Wendell Carter Jr., the top uncommitted basketball recruit in the country, is considering taking his talents to Cambridge.
As multiple outlets reported last week, Carter was set to visit Harvard’s campus this weekend.
Due to NCAA rules, the college would not comment on the visit Monday. But according to his Twitter account, Carter seemed to enjoy it.
harvard was a movie this weekend #crimson ✊🏾😈
— Wendell Carter Jr (@wendellcarter34) September 18, 2016
Currently a senior at Pace Academy in Atlanta, the 17-year-old is the No. 3 high school prospect in the country, according to ESPN’s class of 2017 ranking. The No. 1 and No. 2 prospects, however, have already committed to schools, making Carter the top remaining prospect.
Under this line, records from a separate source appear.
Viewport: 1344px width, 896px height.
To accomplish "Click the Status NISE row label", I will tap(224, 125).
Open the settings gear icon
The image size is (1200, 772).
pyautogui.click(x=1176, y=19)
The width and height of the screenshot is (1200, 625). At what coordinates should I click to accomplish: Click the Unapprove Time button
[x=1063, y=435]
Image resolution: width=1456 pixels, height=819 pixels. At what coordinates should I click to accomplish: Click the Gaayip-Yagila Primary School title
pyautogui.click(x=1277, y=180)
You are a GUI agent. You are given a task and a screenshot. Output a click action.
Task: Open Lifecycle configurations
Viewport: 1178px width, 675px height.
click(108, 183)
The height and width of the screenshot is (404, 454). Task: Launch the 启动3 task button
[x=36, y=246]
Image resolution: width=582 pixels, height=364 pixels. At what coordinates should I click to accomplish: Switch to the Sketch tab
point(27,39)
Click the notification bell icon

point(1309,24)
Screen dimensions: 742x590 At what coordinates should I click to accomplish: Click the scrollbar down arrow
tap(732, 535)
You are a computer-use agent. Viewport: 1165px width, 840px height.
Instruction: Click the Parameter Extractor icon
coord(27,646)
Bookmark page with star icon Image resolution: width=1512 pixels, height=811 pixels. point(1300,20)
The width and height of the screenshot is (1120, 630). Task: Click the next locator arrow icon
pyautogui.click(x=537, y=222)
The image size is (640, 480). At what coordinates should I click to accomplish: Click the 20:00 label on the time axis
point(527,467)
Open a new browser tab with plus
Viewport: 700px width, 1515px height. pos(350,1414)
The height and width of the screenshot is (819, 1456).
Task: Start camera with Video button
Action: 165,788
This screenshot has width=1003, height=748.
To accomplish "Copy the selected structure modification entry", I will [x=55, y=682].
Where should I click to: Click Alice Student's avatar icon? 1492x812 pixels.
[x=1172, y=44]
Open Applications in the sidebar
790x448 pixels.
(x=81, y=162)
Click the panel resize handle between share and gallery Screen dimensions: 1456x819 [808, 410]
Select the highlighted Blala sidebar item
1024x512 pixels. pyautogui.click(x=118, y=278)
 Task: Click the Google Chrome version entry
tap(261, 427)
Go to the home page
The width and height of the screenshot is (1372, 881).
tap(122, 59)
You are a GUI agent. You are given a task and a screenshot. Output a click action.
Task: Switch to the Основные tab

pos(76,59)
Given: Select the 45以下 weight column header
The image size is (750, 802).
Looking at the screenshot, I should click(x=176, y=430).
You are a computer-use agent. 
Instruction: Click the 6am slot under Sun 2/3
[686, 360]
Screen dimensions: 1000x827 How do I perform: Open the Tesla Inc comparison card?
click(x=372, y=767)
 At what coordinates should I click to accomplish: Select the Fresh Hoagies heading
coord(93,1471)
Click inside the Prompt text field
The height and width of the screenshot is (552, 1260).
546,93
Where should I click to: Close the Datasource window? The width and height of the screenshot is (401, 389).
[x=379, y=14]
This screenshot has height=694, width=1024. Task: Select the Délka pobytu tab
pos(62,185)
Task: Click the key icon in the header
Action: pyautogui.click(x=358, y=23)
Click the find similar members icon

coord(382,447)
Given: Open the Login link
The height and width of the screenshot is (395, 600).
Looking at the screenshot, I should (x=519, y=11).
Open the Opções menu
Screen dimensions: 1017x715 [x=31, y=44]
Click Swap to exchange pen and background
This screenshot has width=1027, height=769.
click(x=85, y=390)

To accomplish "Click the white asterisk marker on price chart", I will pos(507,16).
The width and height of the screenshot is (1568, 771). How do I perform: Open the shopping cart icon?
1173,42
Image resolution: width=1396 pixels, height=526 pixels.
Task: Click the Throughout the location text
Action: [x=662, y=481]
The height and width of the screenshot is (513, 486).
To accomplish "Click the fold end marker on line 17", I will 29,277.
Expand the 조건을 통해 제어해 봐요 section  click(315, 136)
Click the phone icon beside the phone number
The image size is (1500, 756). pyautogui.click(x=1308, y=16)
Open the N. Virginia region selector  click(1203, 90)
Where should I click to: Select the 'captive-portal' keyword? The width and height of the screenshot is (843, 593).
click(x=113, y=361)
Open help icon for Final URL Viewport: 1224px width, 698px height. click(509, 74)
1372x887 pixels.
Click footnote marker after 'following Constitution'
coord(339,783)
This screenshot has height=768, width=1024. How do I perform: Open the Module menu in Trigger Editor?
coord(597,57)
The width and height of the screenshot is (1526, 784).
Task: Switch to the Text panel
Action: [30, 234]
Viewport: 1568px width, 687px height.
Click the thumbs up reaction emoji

In an interview earlier this summer, Carter told ESPN that he already has a “great relationship” with Harvard basketball coach Tommy Amaker, who is looking to follow up his top-10 2016 recruiting class by landing the 6-foot-9 power forward.
For those not immediately familiar with the amateur basketball circuit, here’s a video of Carter mostly dunking on and swatting a bunch of teenagers during the 2016 U-17 FIBA World Championships this past July.
However, what makes Carter unique is not just his 7-foot-4 wingspan, or his dauntingly efficient AAU scoring statistics.
He also boasts 3.8 GPA, as SB Nation reported, and skipped the first weekend of the summer AAU season to act in a high school play back home in Atlanta.
“It speaks volumes to who he is as a person, as a student, as an athlete,” Pace Academy coach Demetrius Smith told ESPN of his well-rounded star. Carter’s AAU coach told SB Nation that those intangibles extended to the court.
“One thing that makes Wendell Carter so good is his basketball IQ,” coach Jon Adams said in a profile of Carter. “You don’t usually see a big fella that thinks about the game outside the block. He’s a really good team player, so him understanding basketball is a huge asset.”
Harvard, however, is not without competition for Carter. According to recruiting website 247 Sports, the highly rated prospect is slightly favored to pick Duke, where he visited last fall. Like Harvard, the Durham, North Carolina school offers strong academics—but also a tradition of basketball success.
“They’re a great academic school, but they’re a little bit better athletically,” Carter told ESPN in June. “That’s their pitch to me.”
A month earlier, he acknowledged that picking Harvard would be a step off the beaten path for a five-star recruit such as himself.
“That would really be a game changer,” Carter told a New York TV station. “That would be doing something that most athletes don’t normally do.”